Naming (or at least trying to) each child as they came off the bus during daily parking lot duty was a start, but instituting “Sour Key Fridays” made the difference. As a teaching administrator in middle school, naming middle school students was not the problem. Any student in K-5 could find me after school on Friday for a candy. I had to give them two candies if I could not immediately name them. If I was going to prevent making candy a personal budget item, I needed to learn names. I knew it was having the desired effect when, with a laugh, a mom of identical twins let me know that they were late for school on a Friday because the students had to ensure that their wardrobe was identical to try and secure double the candies.
It is easy for a teacher to diagnose learning challenges with phrases such as “This student reads below grade level.” Framing learning challenges as connections to learner identity imposes a system on a learner rather than ensuring that the system adjusts to meet the learner’s needs. A learner-oriented learning environment takes “reads below grade level” and does the hard work of acknowledging that the barrier is not in the student’s identity but in the design. Proactive planning ensures that the text is not too difficult for the student to access, using generative AI to adjust non-fiction texts to meet students’ reading level. Does using a single text, accessed in a single way, create a learning environment that reflects God’s created variability in His image-bearers?

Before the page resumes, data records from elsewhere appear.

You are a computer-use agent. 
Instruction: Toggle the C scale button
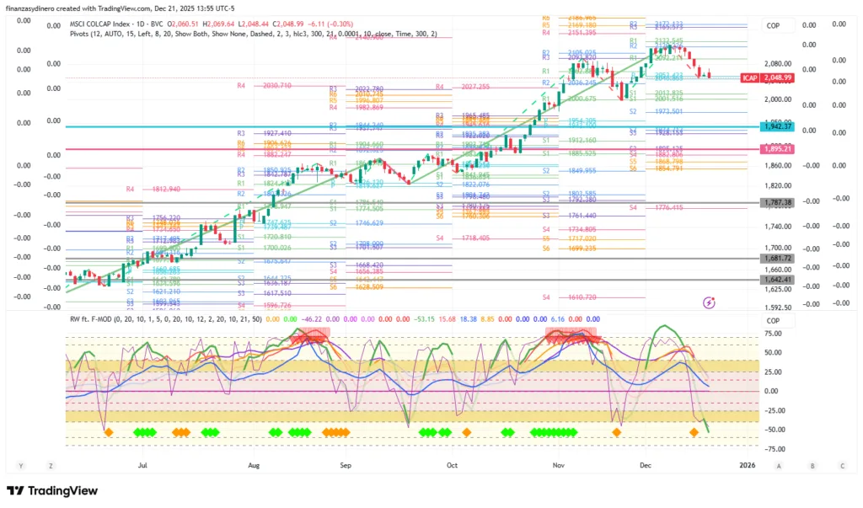(x=842, y=465)
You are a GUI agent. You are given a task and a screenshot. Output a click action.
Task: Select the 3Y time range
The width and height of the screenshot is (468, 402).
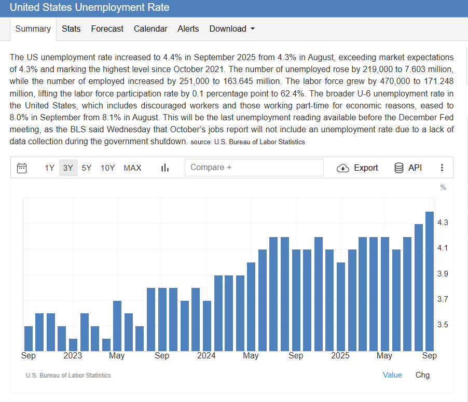(x=68, y=168)
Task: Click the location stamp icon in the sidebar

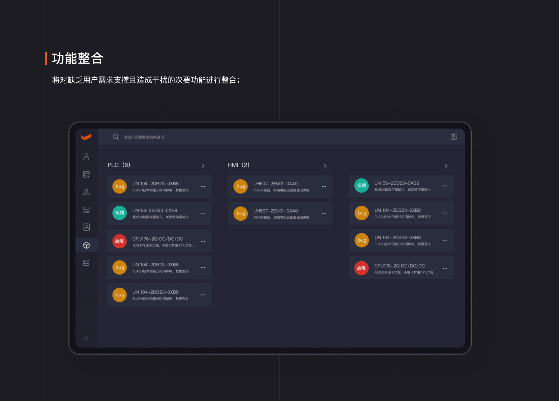Action: coord(86,192)
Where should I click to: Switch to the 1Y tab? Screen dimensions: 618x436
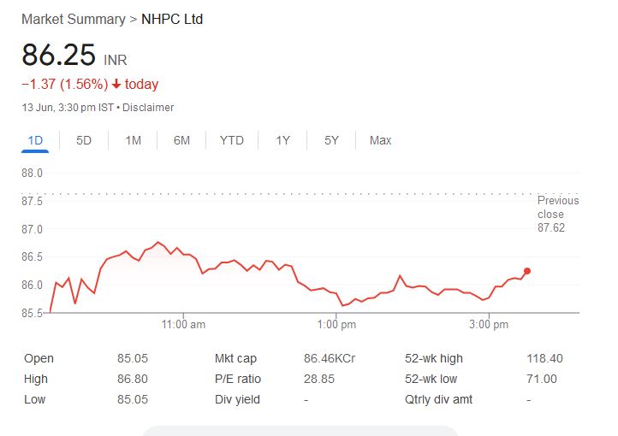click(x=282, y=140)
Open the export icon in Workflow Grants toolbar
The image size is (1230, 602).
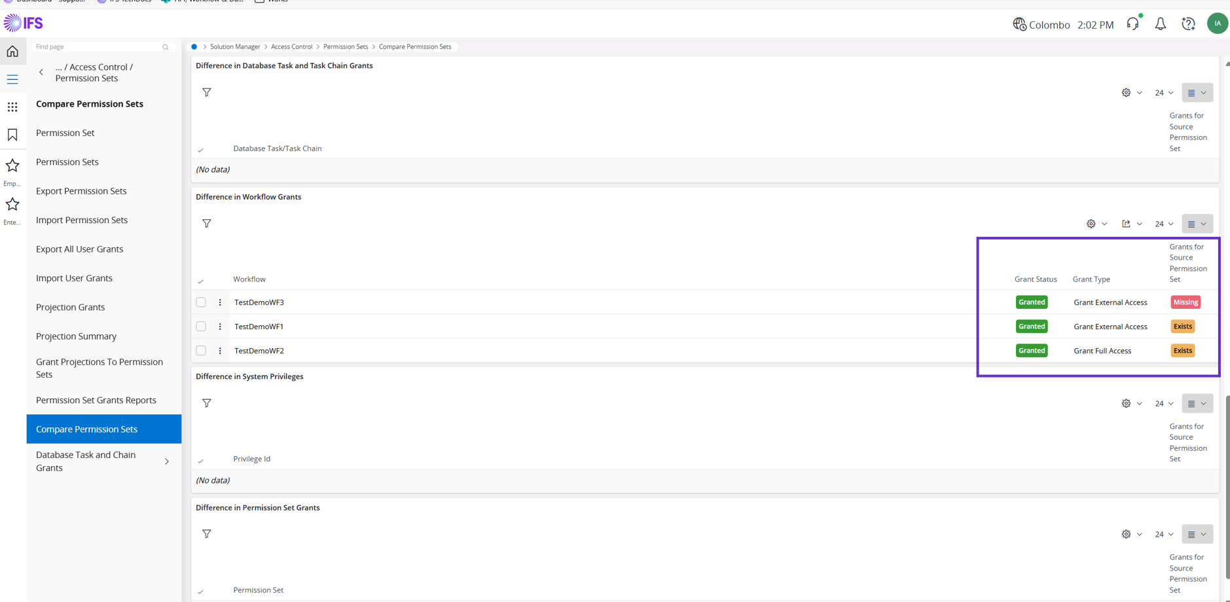1125,223
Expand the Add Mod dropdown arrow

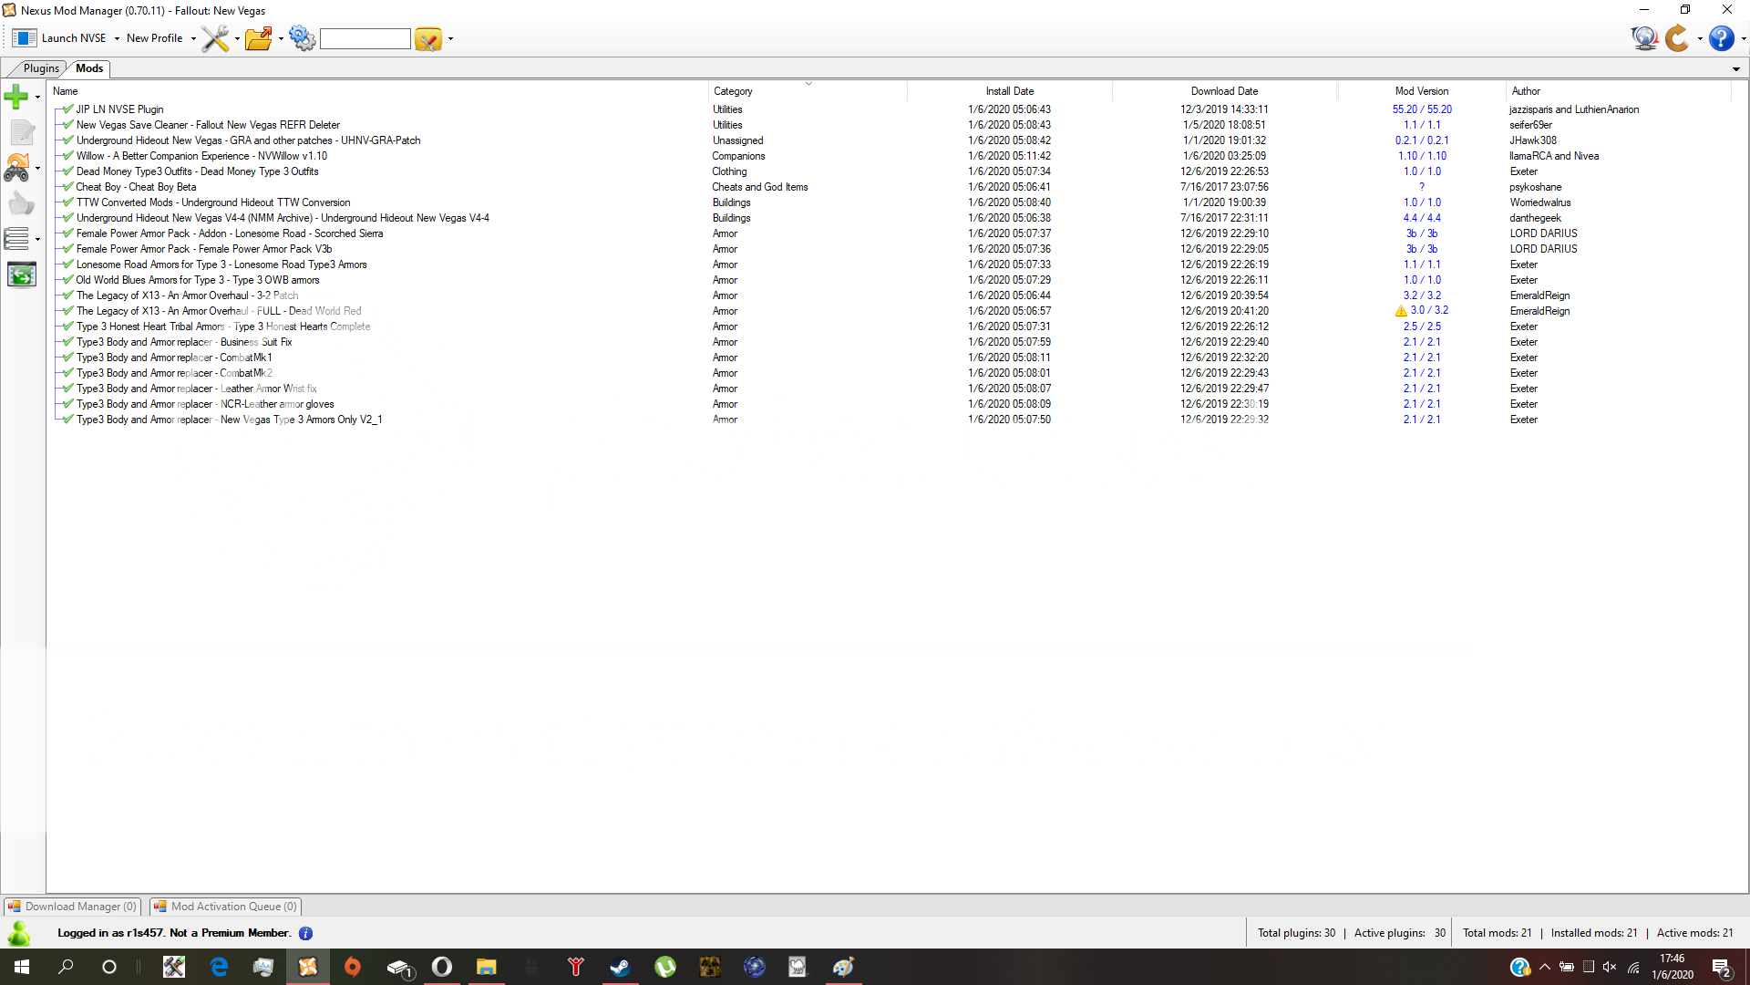coord(37,97)
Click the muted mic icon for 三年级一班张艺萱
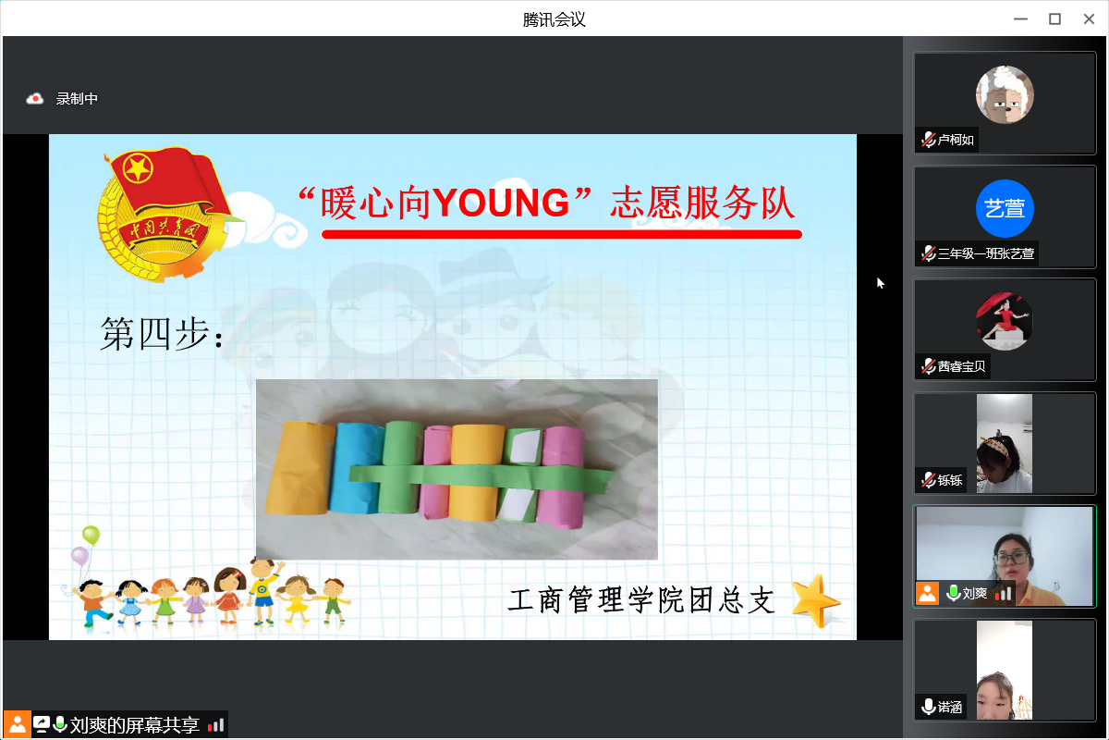The height and width of the screenshot is (740, 1109). (x=928, y=253)
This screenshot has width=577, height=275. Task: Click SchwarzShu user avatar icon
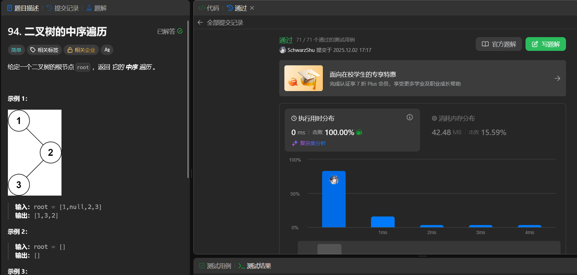click(283, 50)
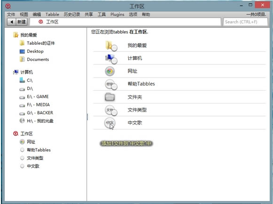Click the splitter handle between panes
Viewport: 273px width, 204px height.
(87, 117)
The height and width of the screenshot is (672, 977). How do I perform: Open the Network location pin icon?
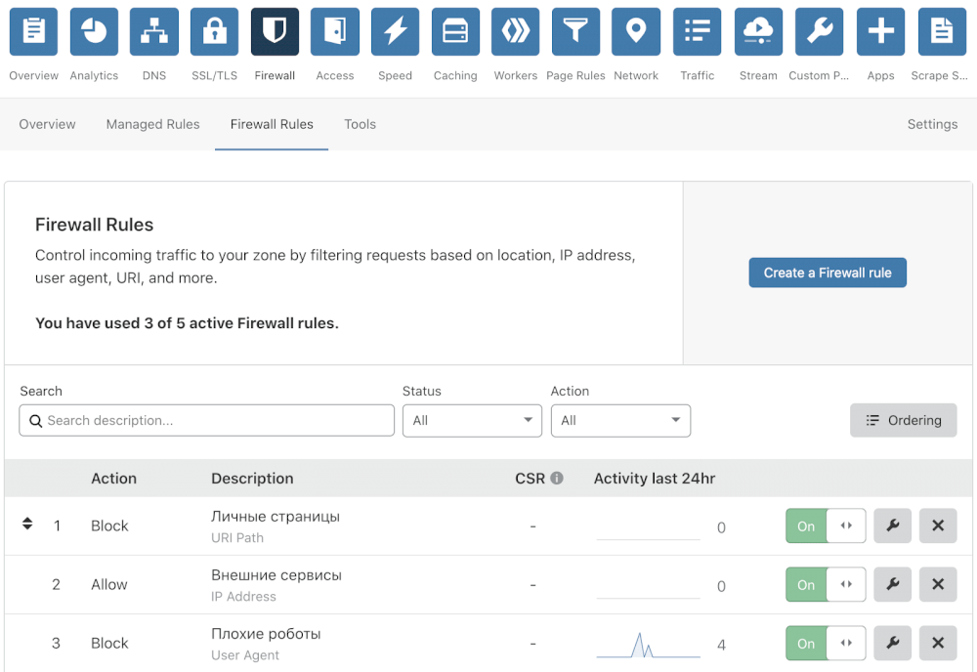(x=636, y=32)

re-storying challenge + proactive planning = vibrant learning environments for each student
Past performance is often said to be the best indication of future performance. Echoes of this sentiment often become part of student conversations on secondary campuses, explaining away learning challenges with phrases like “they had low grades in science last year.” When learning design and educator attitude see the student as the limiting factor, secondary students often meet expectations. What if we start secondary learning conversations with the idea that the barrier is found in the design? We increase our scaffolding of content and skills and use tools like interest surveys to learn more about the learner. We commit to using pre-assessments to ensure that we are starting with student ability, not a general expectation implying that every student should be learning at the same rate at the same time.
Christian schools believe in a God who creates, a God who loves, and a God who is revealed in the interdependence, resilience, and variation of creation. As Christian schools, we must continue pursuing structures that reflect this reality. Rather than asking unique image-bearers to conform to a model built for the average student, education structures should be adaptable to meet the needs of each unique learner.